Процессия уже приближалась к лавре, а толпа всё росла. В большинстве учебных заведений отменили занятия: их учащиеся и воспитанники колоннами шли к Невскому и присоединялись к провожающим. Гроб с Достоевским был установлен в церкви Сошествия Святого Духа: люди преклоняли колени и молились до самого вечера. Вечером толпа почитателей уменьшилась, чтобы явиться на следующий день на отпевание и погребение. На Тихвинском кладбище над открытой могилой произносились речи и читалось множество стихотворений, посвящённых памяти Фёдора Михайловича. Молодёжь пыталась пронести к месту погребения Достоевского кандалы в знак того, что писатель подвергался политическим гонениям.
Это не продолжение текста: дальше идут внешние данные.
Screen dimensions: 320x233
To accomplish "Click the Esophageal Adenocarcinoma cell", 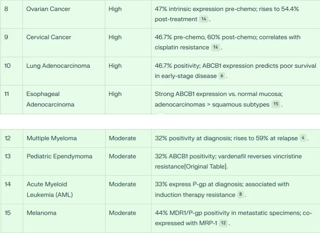I will tap(50, 99).
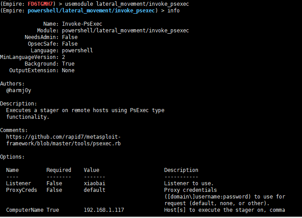Click the OpsecSafe False value
302x218 pixels.
coord(70,44)
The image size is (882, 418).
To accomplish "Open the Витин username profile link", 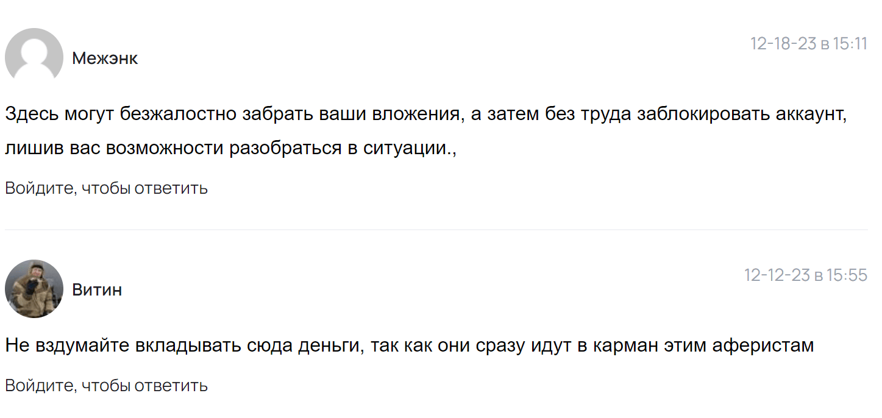I will pyautogui.click(x=97, y=290).
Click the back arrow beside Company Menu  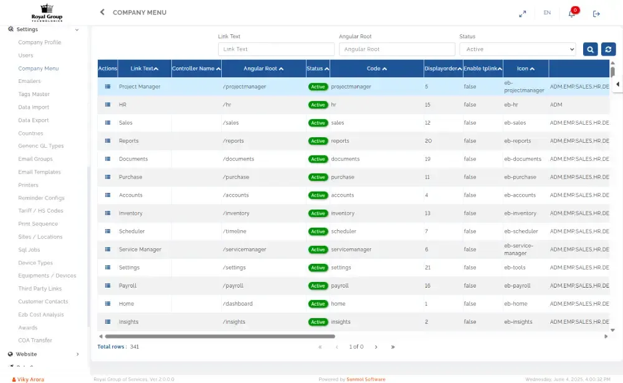102,12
Гроб был накрыт принесёнными венками практически до верхней части склепа. От венков публика отрывала и уносила с собой цветки и листочки на память о любимом писателе...
«Поборнику правды»
При огромном стечении народа хоронили в Петербурге в 1889 году сатирика Михаила Салтыкова-Щедрина. «.Всех венков было перед выносом более 150, – писал в одном издании русской эмиграции очевидец этого события, – но среди них выделяется особенно один венок – из лавров и терниев с одной только розой и с надписью внутри, на чёрном бархатном поле: «Русскому гражданину», а на траурных лентах: «Обличителю мракобесия» и «Поборнику правды». Гроб вынесли учащиеся и поставили на катафалк, так как полицией запрещено было нести его на руках. Массы народа окружили катафалк, не производя, однако, беспорядка. Громадная процессия широко раскинулась вдоль улицы. Громкое пение студенческого хора слышно было уже издали и вызывало к окнам массу трудящегося, тёмного люда, который не понимал ещё смысла происходящего перед ним, но которого удивляла эта громадная толпа, шедшая за катафалком.
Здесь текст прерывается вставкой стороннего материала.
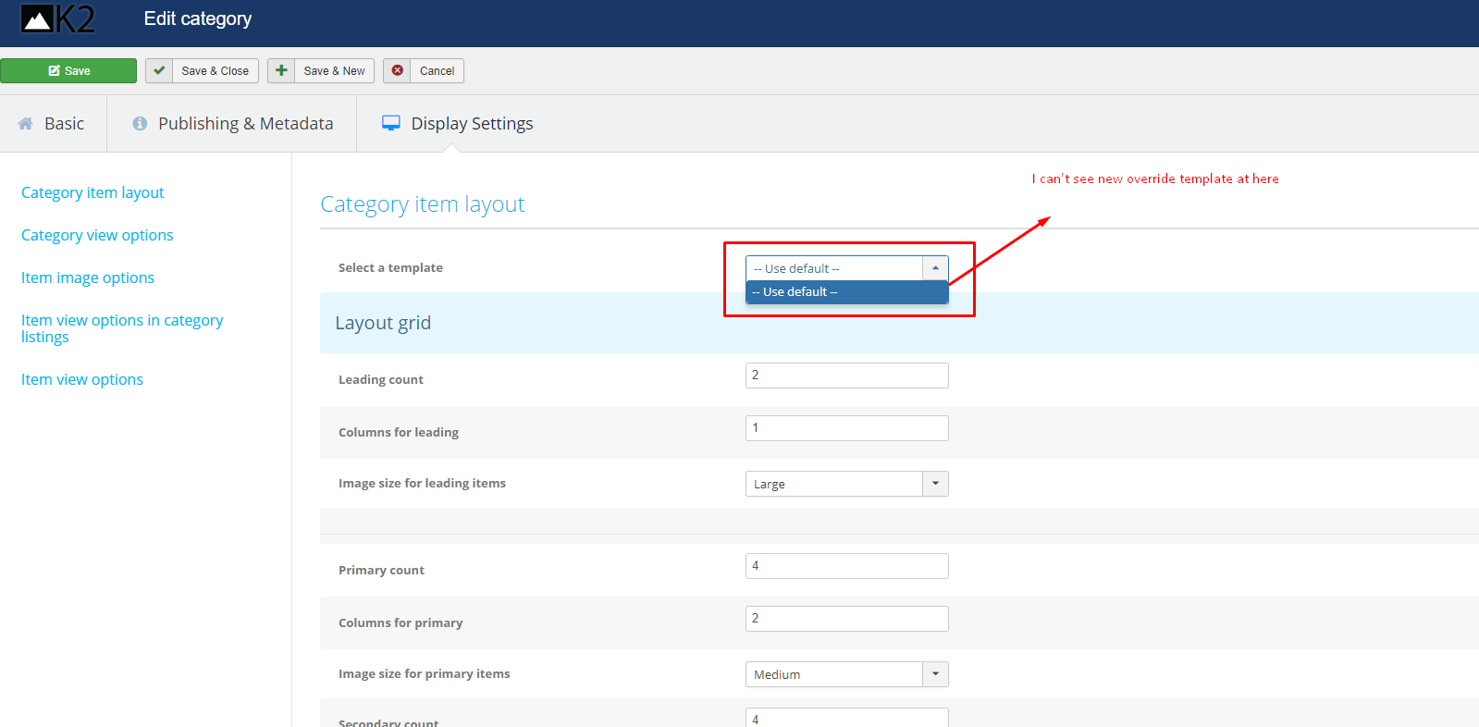Image resolution: width=1479 pixels, height=727 pixels.
Task: Click the Primary count text box
Action: pyautogui.click(x=846, y=566)
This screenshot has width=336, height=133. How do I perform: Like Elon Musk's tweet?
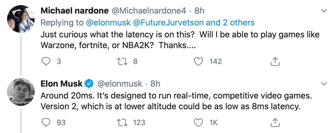[199, 122]
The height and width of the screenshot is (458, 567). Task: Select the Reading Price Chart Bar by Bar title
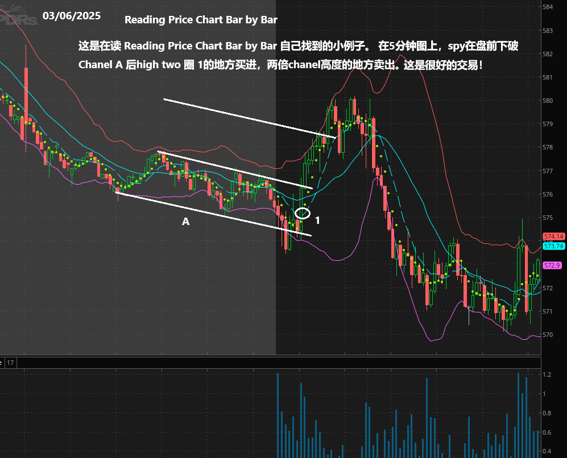pos(201,20)
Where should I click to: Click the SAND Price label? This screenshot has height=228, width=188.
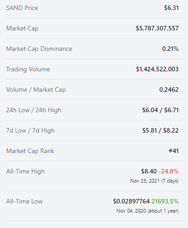coord(22,8)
У свежевырытой могилы, рядом с могилой Тургенева, собралась такая громадная толпа народа, народа интеллигентного, среди которого отсутствовали шитые мундиры, ордена и ленты, но среди которого попадались кое-где и простые головные платочки, и серые солдатские шинели, которая давно уже не собиралась в Петербурге.»
Гроб нёс граф Орлов
Так торжественно хоронили в те времена не только писателей, которых восторженная молодёжь и интеллигенция считали тогда своими кумирами, но и признанных, обласканных властями литераторов. Как, например, баснописца Ивана Крылова, которому соорудили пышный памятник в Летнем саду на средства, собранные по подписке. Когда в 1844 году Иван Андреевич скончался, гроб его установили в Исаакиевском соборе, над ним совершались литии и панихиды при стечении, как писали, «огромного количества народа всех сословий».
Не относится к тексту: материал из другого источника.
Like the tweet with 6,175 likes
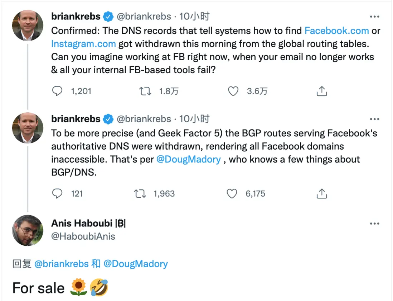Screen dimensions: 393x301 click(232, 194)
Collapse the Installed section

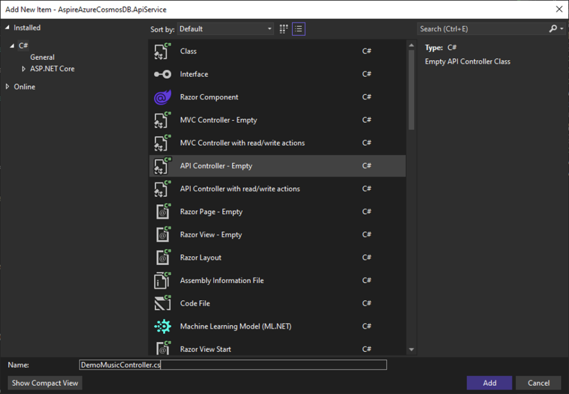[x=7, y=28]
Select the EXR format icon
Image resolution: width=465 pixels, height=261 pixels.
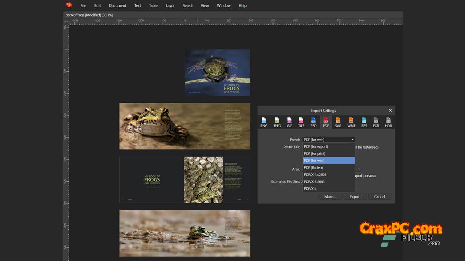pos(376,122)
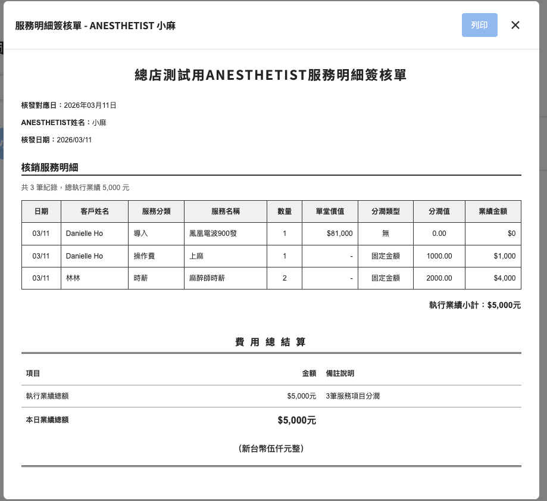Select the 鳳凰電波900發 service cell

213,234
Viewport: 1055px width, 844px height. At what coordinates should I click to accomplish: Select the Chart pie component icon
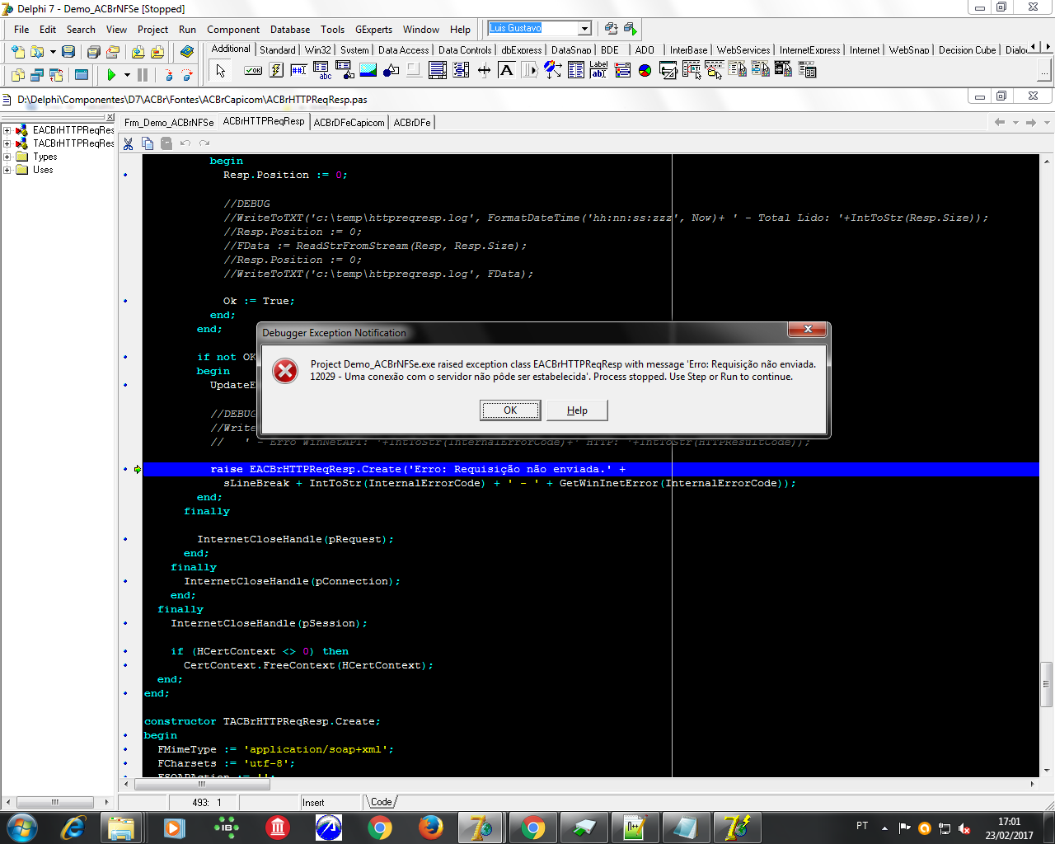(x=645, y=70)
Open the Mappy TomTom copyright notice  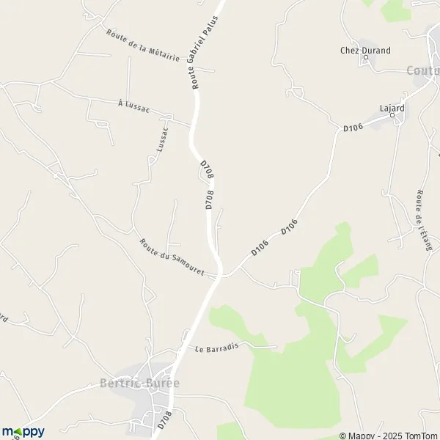[389, 436]
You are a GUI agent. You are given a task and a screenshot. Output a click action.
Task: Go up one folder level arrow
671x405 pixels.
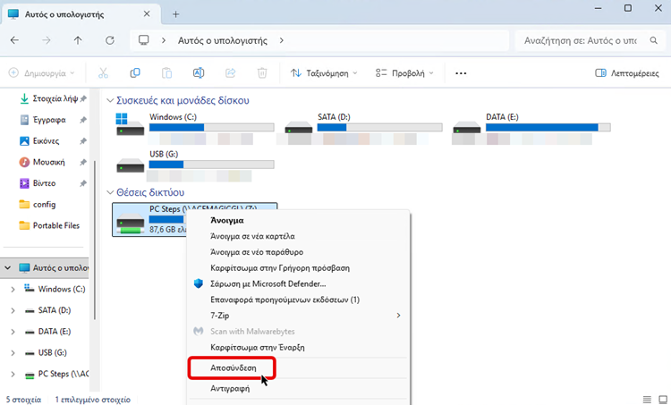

Из Исаакиевского собора гроб с телом Крылова, который несли на руках студенты, доставили в сопровождении многолюдной процессии в Александро-Невскую лавру. Граф Алексей Орлов, один из первых людей в государстве, неожиданно отстранил одного из студентов и сам нёс гроб до дрог. В лавре после литургии отпевание покойного совершили владыка Антоний, митрополит Санкт-Петербургский, Новгородский, Эстляндский и Финляндский, викарный епископ Иустин и владыка Афанасий, епископ Винницкий. Весь высший аристократический и чиновный Петербург был здесь.
В день похорон друзья и знакомые Крылова вместе с приглашением получили по экземпляру изданных им басен, на заглавном листе которых под траурною каймою было напечатано: «Приношение на память об Иване Андреевиче, по его желанию».
«Как хороши, как свежи будут розы...»
Не всем, конечно, знаменитым петербургским литераторам удалось уйти из жизни в сопровождении толп опечаленных поклонников. В начале прошлого века в России мало кто был популярнее петроградского поэта Игоря Северянина. В феврале 1918 года в Политехническом музее Москвы состоялись выборы «короля поэтов». По итогам голосования победил Северянин, а Маяковский оказался лишь вице-королём.
«Я – гений, Игорь Северянин, своей победой упоён.» – торжествовал поэт. Он был уверен, что также триумфально он завершит свою жизнь. «Как хороши, как свежи будут розы, моей страной мне брошенные в гроб», – писал Северянин сам о себе. Однако под конец жизни он оказался в эмиграции в Эстонии, в полной нищете, и на кладбище его отвезли на простой крестьянской телеге в сопровождении всего нескольких человек. И, конечно, никто никаких роз ему в гроб не бросал.